> YOUR INSTRUCTIONS: Starting at the line that has "Task: Point to the 18 cm width label" and going through the end of the records, rewrite those lines with "support rod" changed to "support pole" and everything else left as is.
____________
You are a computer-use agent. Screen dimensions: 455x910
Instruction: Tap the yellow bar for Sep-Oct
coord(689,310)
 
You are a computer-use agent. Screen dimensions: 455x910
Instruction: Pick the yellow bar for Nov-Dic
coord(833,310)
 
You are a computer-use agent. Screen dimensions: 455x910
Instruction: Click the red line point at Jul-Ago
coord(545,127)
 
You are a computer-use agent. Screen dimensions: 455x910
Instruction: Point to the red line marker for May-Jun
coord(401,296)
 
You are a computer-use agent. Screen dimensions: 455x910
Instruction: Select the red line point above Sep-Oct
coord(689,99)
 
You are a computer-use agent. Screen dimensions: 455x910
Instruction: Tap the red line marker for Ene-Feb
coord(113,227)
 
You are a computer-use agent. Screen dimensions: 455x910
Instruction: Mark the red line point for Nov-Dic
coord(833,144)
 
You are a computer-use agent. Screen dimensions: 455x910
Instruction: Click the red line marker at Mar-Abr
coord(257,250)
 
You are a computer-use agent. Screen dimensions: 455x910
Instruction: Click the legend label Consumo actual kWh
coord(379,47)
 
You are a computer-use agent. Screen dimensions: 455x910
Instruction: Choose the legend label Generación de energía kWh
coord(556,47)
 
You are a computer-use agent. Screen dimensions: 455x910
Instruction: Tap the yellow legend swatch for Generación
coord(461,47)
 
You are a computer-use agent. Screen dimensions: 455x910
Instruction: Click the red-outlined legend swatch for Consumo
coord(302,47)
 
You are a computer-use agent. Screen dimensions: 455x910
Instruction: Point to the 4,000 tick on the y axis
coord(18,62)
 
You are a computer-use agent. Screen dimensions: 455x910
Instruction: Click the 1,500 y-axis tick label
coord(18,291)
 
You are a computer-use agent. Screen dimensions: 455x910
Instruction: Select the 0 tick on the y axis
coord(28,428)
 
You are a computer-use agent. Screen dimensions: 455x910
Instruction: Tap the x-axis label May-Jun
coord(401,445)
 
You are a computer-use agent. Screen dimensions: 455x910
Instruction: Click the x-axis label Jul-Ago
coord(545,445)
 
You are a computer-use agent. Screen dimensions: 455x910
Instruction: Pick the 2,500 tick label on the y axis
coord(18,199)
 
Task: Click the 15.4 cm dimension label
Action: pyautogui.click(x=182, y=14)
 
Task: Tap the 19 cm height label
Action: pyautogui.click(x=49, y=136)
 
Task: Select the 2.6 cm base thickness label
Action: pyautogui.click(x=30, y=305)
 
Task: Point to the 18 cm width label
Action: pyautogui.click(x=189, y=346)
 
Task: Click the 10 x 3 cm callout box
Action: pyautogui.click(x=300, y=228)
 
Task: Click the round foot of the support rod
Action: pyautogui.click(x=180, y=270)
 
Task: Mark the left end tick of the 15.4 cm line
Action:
____________
> EXERCISE SOLUTION:
Task: Point to the 18 cm width label
Action: pyautogui.click(x=189, y=346)
 
Task: Click the 10 x 3 cm callout box
Action: pyautogui.click(x=300, y=228)
 
Task: Click the round foot of the support pole
Action: pyautogui.click(x=180, y=270)
 
Task: Mark the left end tick of the 15.4 cm line
Action:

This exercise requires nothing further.